Existen señales que pueden despertar la alerta ante un posible caso de cáncer indistintamente de donde se presente. Hay síntomas más evidentes que otros, también los que suelen ser “silenciosos”, pero en el caso de la mama, es un poco más obvio cuando el cambio es signo de atención.
Ante esta situación, es importante tener en cuenta varias consideraciones, advierte el médico mastólogo Luis Fernando Viaña. Generalmente se habla de que la presencia de una masa en la mama es el principal signo de alarma para iniciar un proceso de diagnóstico y así definir si ese cambio se trata o no de esta patología. La gran mayoría de variaciones nodulares palpables en el seno son benignas, sin embargo, hay un porcentaje que lleva a un diagnóstico, indica el especialista.
Dividiendo el cáncer por grupos, se puede evidenciar que es muy alto el número de casos en mujeres menores de 50 años, primero porque esa es una edad de incidencia, pero también se debe aclarar que ese aspecto está cobijado por la mayor población de mujeres en ese grupo etario en Colombia. (Lea aquí: Enfermedad del hígado graso no alcohólico, crisis silenciosa)
Signos de alarma
Como ya se ha advertido, las mujeres menores de 50 años configuran un grupo de riesgo, por lo que las siguientes señales merecen especial atención en caso de presentarse:
• Presencia de una masa que genere algún tipo de incomodidad, no necesariamente dolor.
• Secreción sanguinolenta por el pezón, aunque no es siempre un cáncer, si es signo de alarma.
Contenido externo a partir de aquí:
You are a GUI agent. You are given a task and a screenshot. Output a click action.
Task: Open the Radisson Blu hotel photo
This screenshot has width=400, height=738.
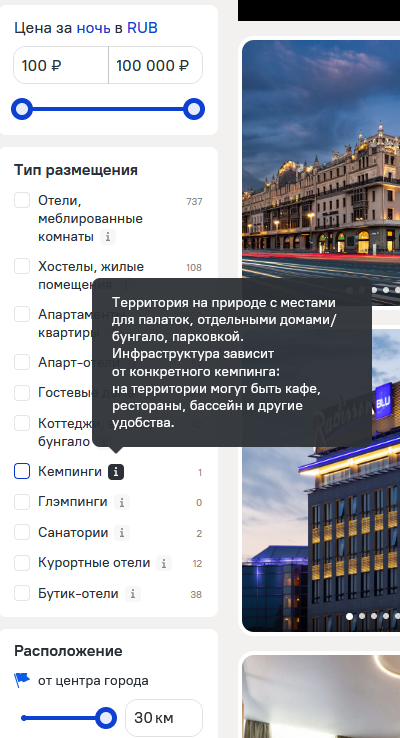tap(321, 480)
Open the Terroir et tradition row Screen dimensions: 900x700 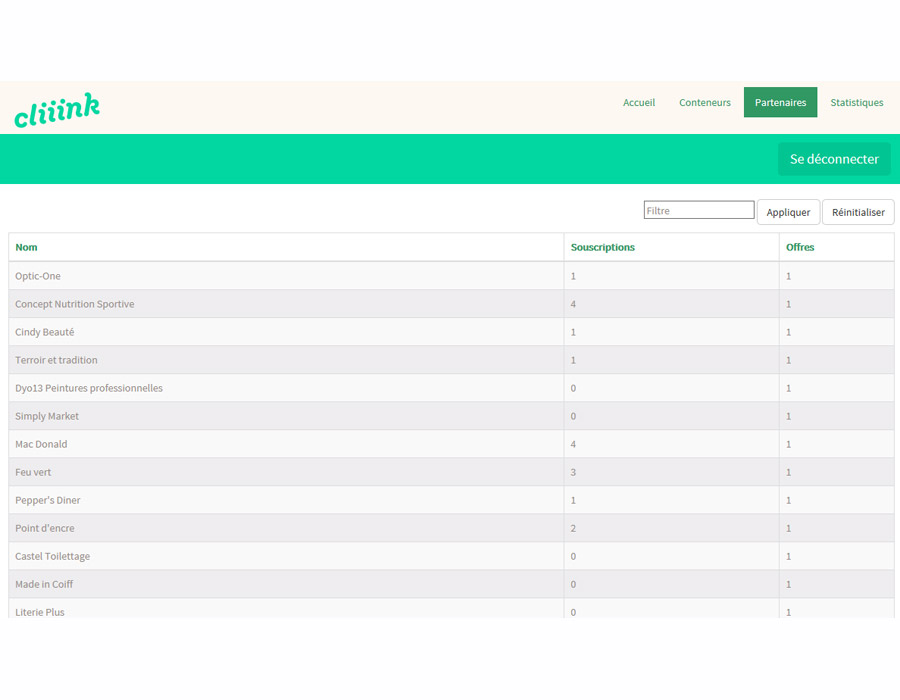[x=56, y=360]
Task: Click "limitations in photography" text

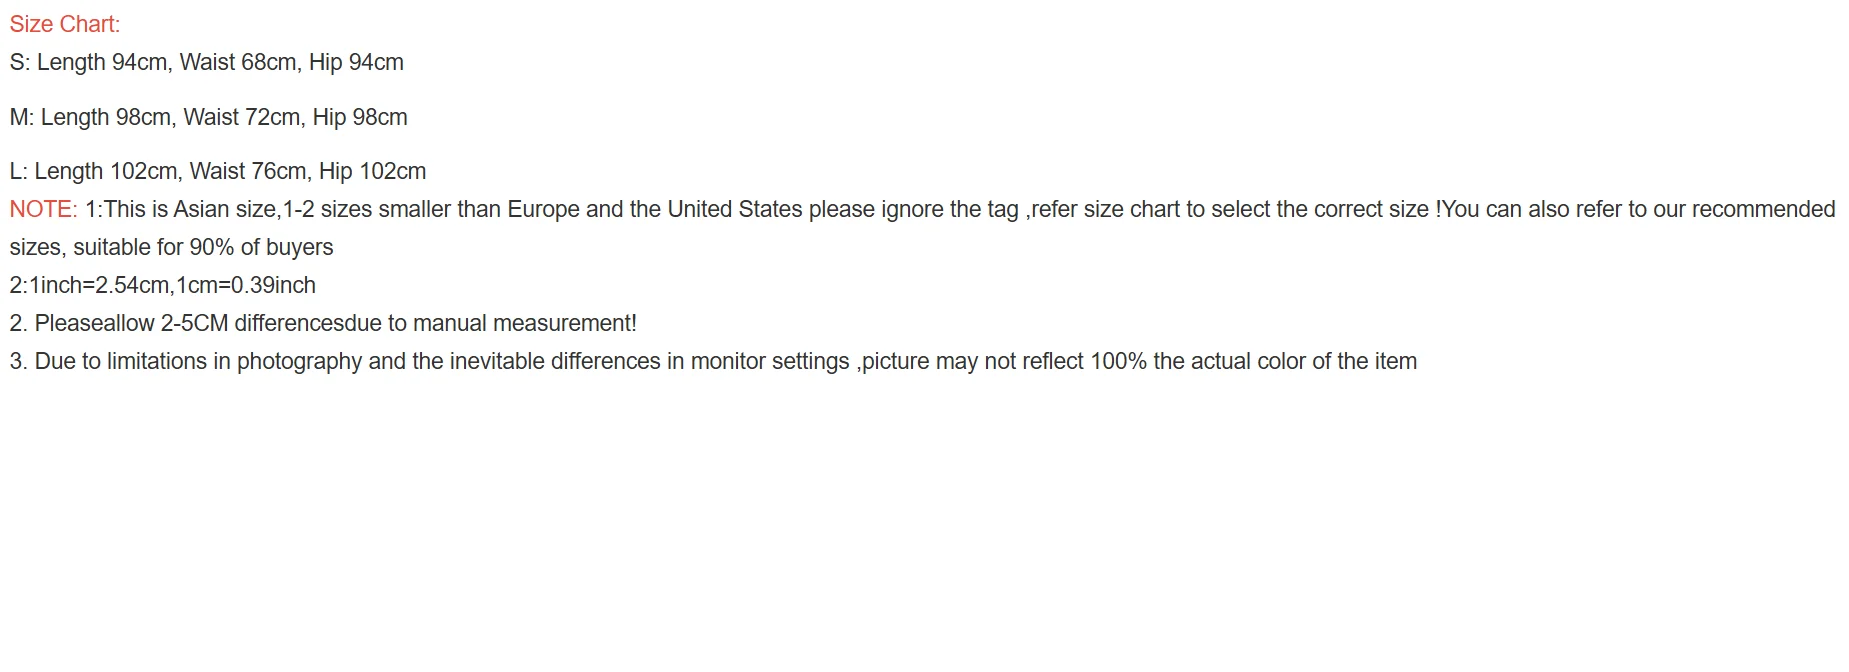Action: tap(234, 361)
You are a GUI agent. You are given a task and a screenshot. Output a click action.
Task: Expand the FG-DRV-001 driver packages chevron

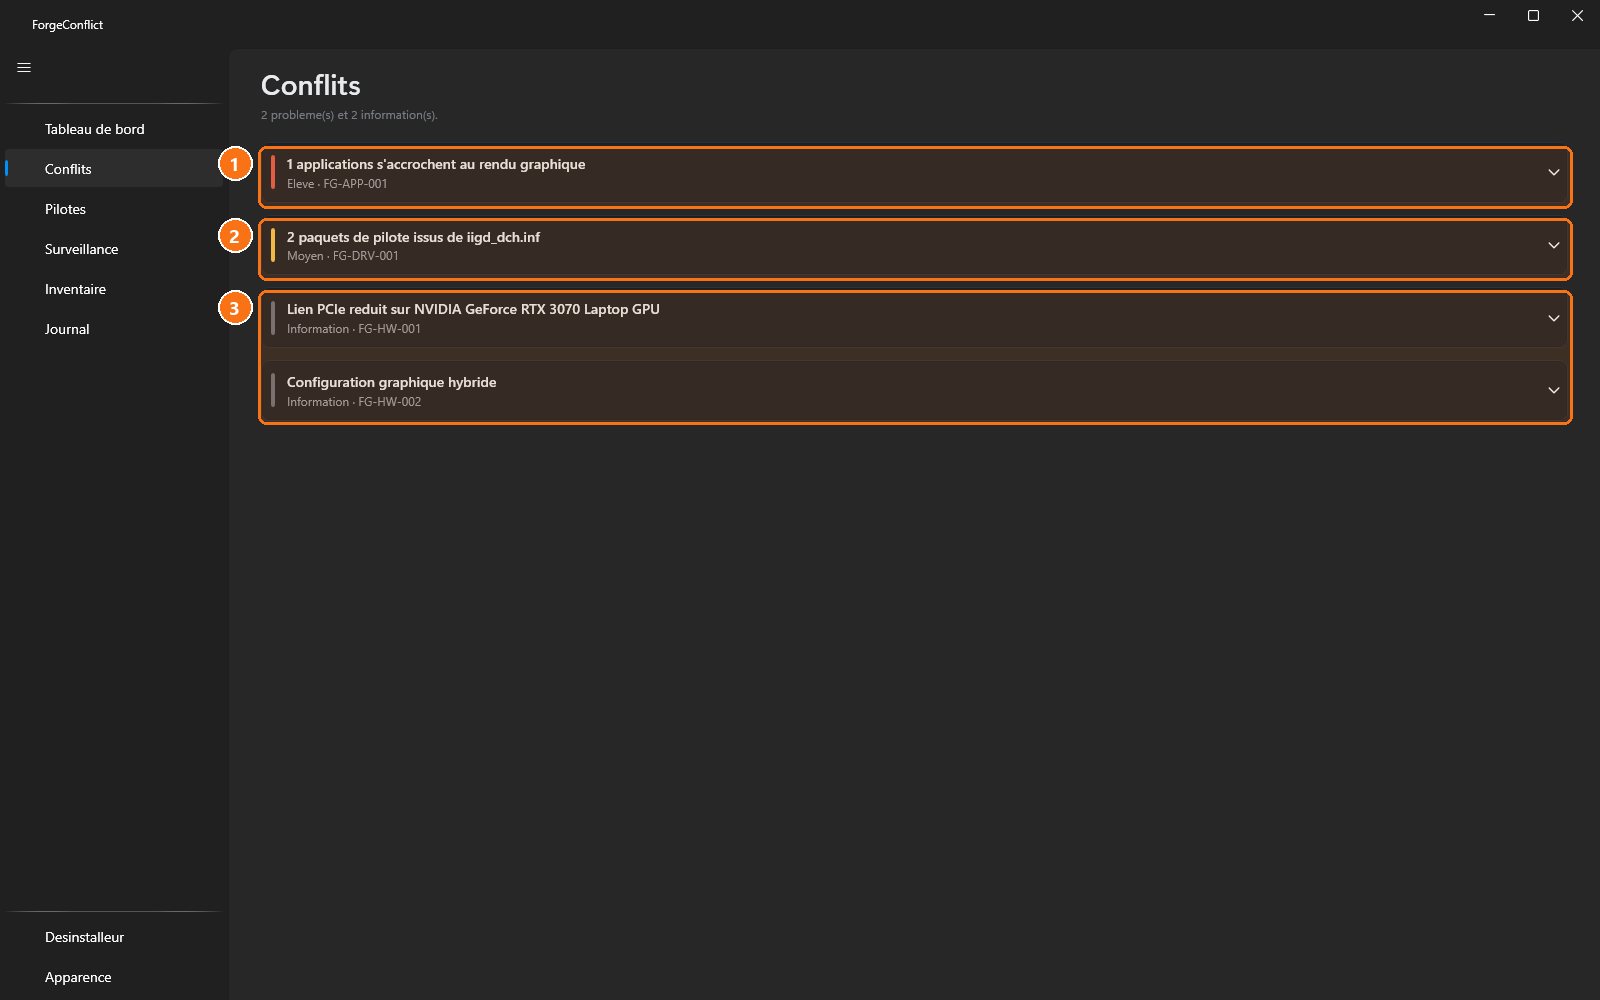coord(1553,246)
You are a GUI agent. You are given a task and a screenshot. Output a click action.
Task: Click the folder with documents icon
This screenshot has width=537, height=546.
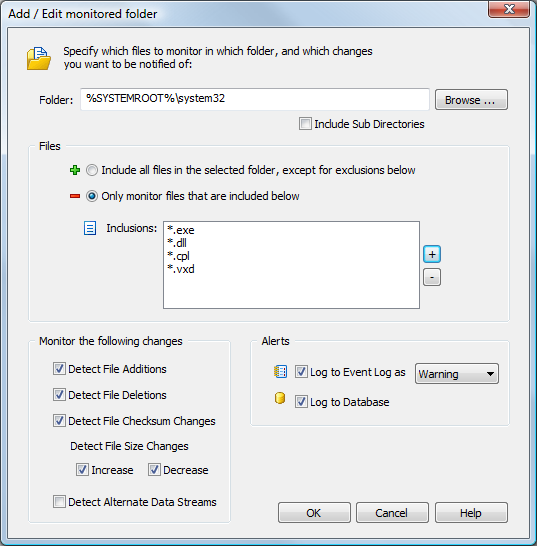pos(39,58)
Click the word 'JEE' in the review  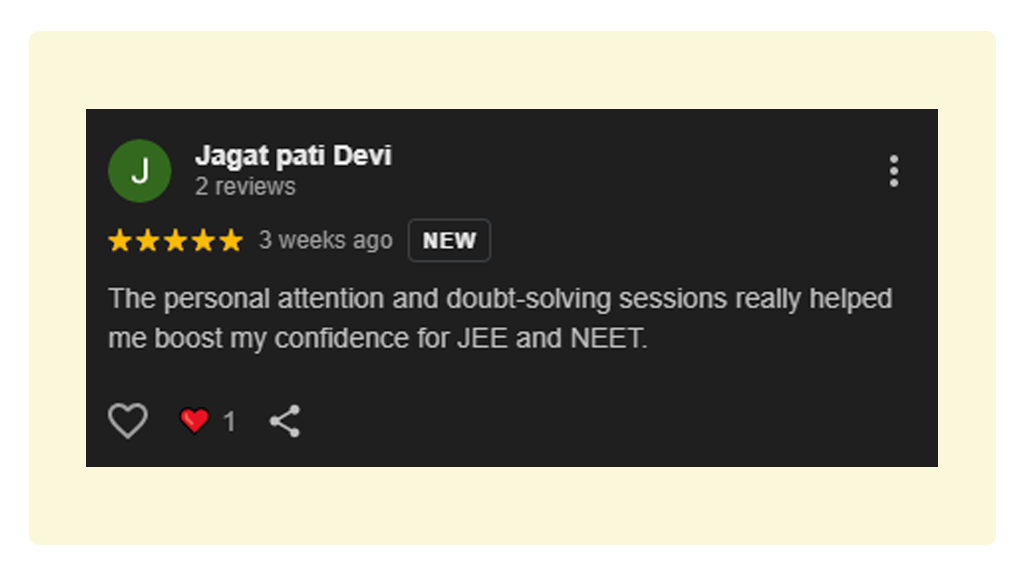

• Cambios en la piel de la mama, no necesariamente se refiere a la llamada “piel de naranja” toda vez que esto sugiere un estadio avanzado, pero si se presentan retracciones, se debe tener en cuenta.
• Asimetría en los senos.
• Molestias físicas.
• Presencia de ganglios axilares palpables, aunque esto aumentó en esta época y obedecía a un estado postvacuna anti Covid-19.
El autoexamen de mama es muy importante, sin embargo, no es para diagnosticar un cáncer de mama, su función va más ligada al conocimiento de su cuerpo para determinar si surgen cambios, y de ser evidente, acudir al médico tratante que activará la ruta de atención y se llega a las imágenes (ecografía y mamografía), por lo que se convierten en una herramienta de alta credibilidad.
La práctica de someterse a este tipo de exámenes está estipulada en Colombia a partir de los 50 años y cada dos años, aun cuando no se presenten síntomas, por lo que si se encuentran lesiones durante este estudio, se debe acudir al especialista a fin de lograr un diagnóstico definitivo, manifiesta el doctor Viaña.
Existe un porcentaje muy pequeño de mujeres que debutan con enfermedad metastásica, es decir, tienen cáncer de seno pero el primer síntoma es una fractura patológica o la presencia de ganglios axilares.
Otro punto de interés es el referente a las mujeres con prótesis mamaria que presenten un seroma tardío o una masa asociada a la cápsula que rodea el implante, situación que requiere una rápida acción, toda vez que se puede estar ante un linfoma anaplásico de células grandes asociado a la prótesis. “Se trata de una enfermedad relativamente nueva, un tumor que habitualmente se soluciona con la cirugía, y es muy diferente al llamado Síndrome de Asia”, explica el mastólogo Viaña, quien recomienda calma en estos casos y una serie de exámenes para descartar.